Vulnerable. I hate that word. It makes me feel weak, powerless, and alone. It makes me feel that I am a failure and a disappointment to people around me. To be vulnerable means to show your weakness to others and to be exposed in front of them – at least, that is what it means to me.
I have always been the type of girl who likes to appear strong in front of others. I do my best to smile all the time, to look composed and ‘put together’. I get embarrassed when I make mistakes, although I try my best to see the bright side of things.
Now, say hello to ED. He is great at making me feel inferior to everyone around me. When ED came along, I felt that my vulnerability increased.
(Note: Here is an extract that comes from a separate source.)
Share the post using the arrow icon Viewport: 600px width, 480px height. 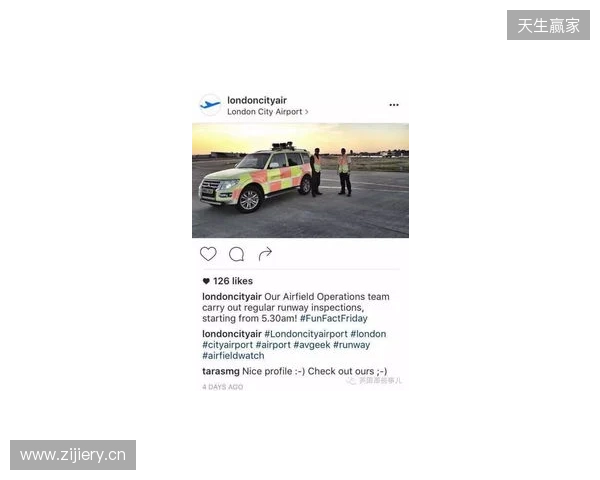coord(265,254)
When people knew that I was sick, I was so worried that everyone would start to treat me differently. I was afraid that people would look at me and comment on my eating habits or body shape, or simply the way I looked. Having this illness made me feel weak; I was scared that others would see me this was as well. And for a long time, this fear kept me locked up inside of my home, terrified of seeing others because of their reactions. I did not want people to judge me or make fun of me because of my sickness.
As I am recovering, I am still worried that people will look at me and see my vulnerable side. I am anxious that people will not see Marina, the smart nursing student, the respectful daughter, the caring friend, the loving sister, or the faithful servant. Instead, I worry that they will only see Marina, the girl with an eating disorder who is gaining weight daily and no longer looks thin. I do not want them to see me as a sick individual who has problems with her body image, self-esteem, or accepting her shape. Deep inside, I am frightened that they will not see the good parts of me, and that they will only see the negatives – just like ED does.
It is really hard to admit this vulnerability to others because I am scared that they will not understand. I am terrified of the day when someone tells me ‘ why don’t you just EAT?’ or ‘you have gained weight and now look so healthy’. I don’t want people to say ‘oh, you know Marina, that girl who has anorexia’. I want people to know me for ME. I would not mind if people knew me as the girl RECOVERING, but when I am labelled by my illness, it hurts. It makes me feel as if I need to hide from society because I do not belong. And once I start to isolate, ED takes advantage of that and begins to creep back into my life. He takes this chance to remind me that I am all alone, that I am the black sheep of the community because I have anorexia.
So, for now, I am trying my best to remind MYSELF that having this illness does not make me anymore vulnerable than the average person. I am sick with anorexia, but anorexia does not define who I am. Being ill does not make me weak or useless – it just means that I (like everyone else in the world) am struggling with an obstacle in my life. The great news is that there is hope that I can, and will, recover. Humans all have their weaknesses – this is mine. There, I said it. And if anyone wants to use my illness against me, they are a waste of my time. (That includes you, ED!).